Editorial: Nigerians In Prisons Abroad

Published on Wed, Jul 17 2013 by Web Master
 
The disclosure not too long ago by the Minister of Foreign Affairs, Olugbenga Ashiru, that 9,000 Nigerians are in various prisons abroad is one more example of the odium some Nigerians bring upon their country and which accounts for the nation’s low rating worldwide. The steady flow of bad news about Nigeria hurts badly and the plight of her citizens in jailhouses in different countries is heart-rending. However, it is hoped that the minister is devising ways of dealing with the bad situation in addition to his lamentations.
 
That thousands of Nigerians are languishing in foreign jails, while some are on death row mocks most of the efforts at burnishing the nation’s image; it also calls for prompt action.

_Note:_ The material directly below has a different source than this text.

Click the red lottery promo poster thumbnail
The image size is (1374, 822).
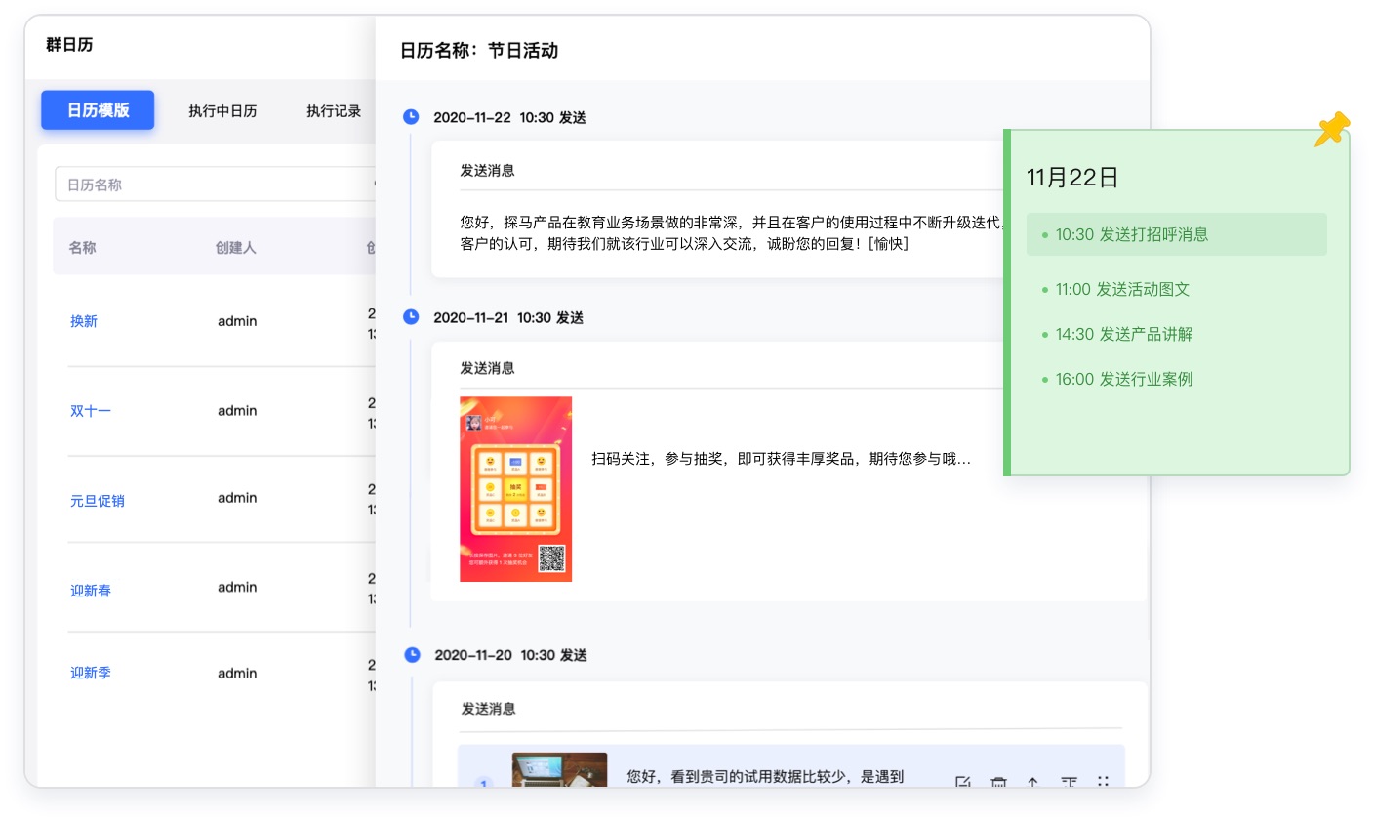tap(515, 489)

Quite a good number of these citizens have died in those jails and their bodies cremated, as China did a couple of years ago.
 
Incidentally, Nigerians in foreign jails, especially those convicted on drug charges, may have passed through the nation’s porous airports undetected either by corrupt Nigerian officials looking the other way or an inefficient human and mechanical screening structure. Suffice it to say that a proper screening of travellers could help apprehend law breakers and, at least, keep them at home.
 
Again, the lawless and disorderly attitude of many Nigerians contributes in getting them into trouble. While poor enforcement in the country encourages lawlessness, it is not the same in other climes.
 
According to Ashiru, the highest number of 752 Nigerian prisoners is in UK prisons. No doubt, this situation diminishes the relevance and prestige of Nigeria and its citizens.
 
In the face of this embarrassment, however, the Nigerian government has its work well defined. It is common knowledge that some countries often deploy their diplomatic wherewithal in favour of their citizens in trouble abroad. For instance, not long ago, Britain intervened in the case of its heavily pregnant national – Ms Orobator – who committed a drug offence in Laos.
 
Similarly, United States’ former president, Bill Clinton, engaged in a major diplomatic battle to secure the release of two American journalists seized by North Korea for infringing the country’s laws. Several other countries take similar steps whenever their nationals get into trouble abroad.
 
Nigeria should follow these examples. The current attitude seems to be one in which the nation sees nothing good in her citizens anywhere in the world, even when those Nigerians have not been convicted. There must be a higher value placed on the welfare of Nigerians at home or abroad.
 
Nigeria’s foreign missions in most countries are guilty in many respects. Some close their doors to Nigerians in need of assistance. Occasionally, some diplomatic offices claim that Nigerians in the host countries do not bother to register with the embassies and were, therefore, officially unknown to the missions.
 
The question, however, is: what have the missions done to sensitise and encourage Nigerians in the Diaspora to be documented? The truth is that many Nigerians who would have loved to register shun the embassies to avoid the humiliation often meted out to them by Nigerian diplomats. After all, complaints of inability to see Nigerian diplomats at the missions abound and they are often reported as having little or no regard for their fellow citizens.
 
It is common knowledge that other nations issue travel advice and warnings to their citizens about where to visit or what to avoid. Despite all these, when nationals of such countries fall into trouble, their diplomatic missions and home governments come to their aid. Such a gesture should not be exempt to Nigeria, to avoid a deepening lack of faith in the Nigerian state to cater for its citizens.
 
The government and missions abroad should, among other steps, execute a vigorous enlightenment campaign on rules and how citizens should conduct themselves in their host countries, so that any infringement by any Nigerian would not be for lack of information or enough warning. The missions should change their attitude towards Nigerians and act at all times, on behalf of distressed citizens. Nigerians accused before foreign courts are often ignorant of the procedures and may have poor legal representation. This knowledge gap can be bridged by the missions.
 
It should no longer be tolerated for the missions to merely document the number of Nigerians on trial or in jail. Since it is now known that quite often, citizens regularly get on the wrong side of the law, the onus is on the missions to work out an arrangement with the office of the attorney-general or prosecutor in the host countries to promptly notify the embassy whenever a Nigerian is arrested and is to be tried. This will make room for proper legal defence of the citizen. It will also enable the mission to ascertain the true identity of the victim and if necessary, notify his or her relatives at home. Many other nationals, after all, use the Nigerian passport acquired illegally and they are, thus, classified as Nigerians when arrested for crimes.
 
Of course, these are mere efforts the missions abroad can make to ensure justice or fair trial. The ultimate responsibility of good conduct anywhere rests on the individual Nigerian, who must know that what he may get away with at home, would land him in jail abroad.